When should I use this guide?
Open this FAQ whenever you need an authoritative reference for how we classify, create, and manage support tickets—from priority tagging to SLA timing and critical-thread thresholds.
1 · Priority mis-classification = process error
“If a high-priority ticket is marked as low or medium, then the error would be a process error.”
2 · Ticket creation rule for unresolved chats
When chat is not resolved, in which cases a ticket has to be generated:
• A call back to the customer
• Escalation
• Issue that will be taken care of by AM only
• Resolution that cannot be given immediately
Key takeaway - A ticket must be generated for every chat resolved or unresolved, regardless of priority. The four bullet points above describe the most common unresolved scenarios; they are not exclusive or conditional.

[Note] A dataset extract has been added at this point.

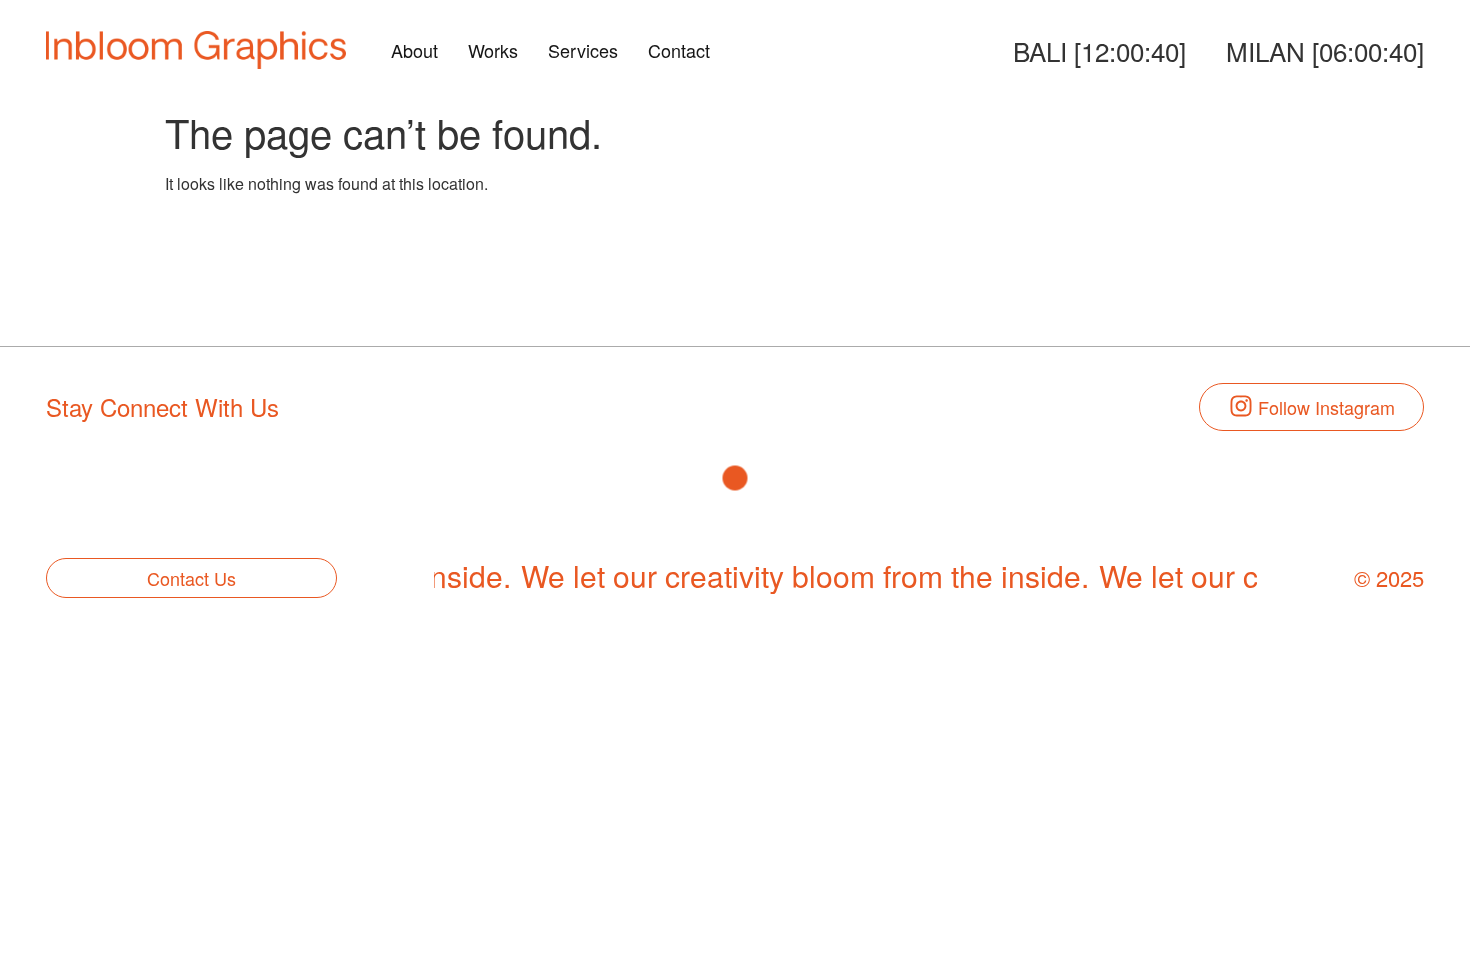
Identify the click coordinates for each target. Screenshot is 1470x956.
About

3 · Average ticket-handling time (48 – 72 hrs)
“The average ticket handling time is 48 to 72 hours for both Support and Customer Success.”
4 · What is a critical threaded ticket?
“When the thread ticket count exceeds by 3, it is referred to as a critical threaded ticket.”
Action: Flag such tickets for heightened monitoring and faster follow-up.
5 · End-to-end workflow diagram
Alt-text: Fowchart from unresolved chat → ticket creation → correct priority tagging → 48-72 hr SLA → critical-thread check.
6 · Edge cases
• Tickets with three or fewer follow-up threads are not classed as critical.
• Correctly tagging a High-priority ticket as High avoids the process-error flag.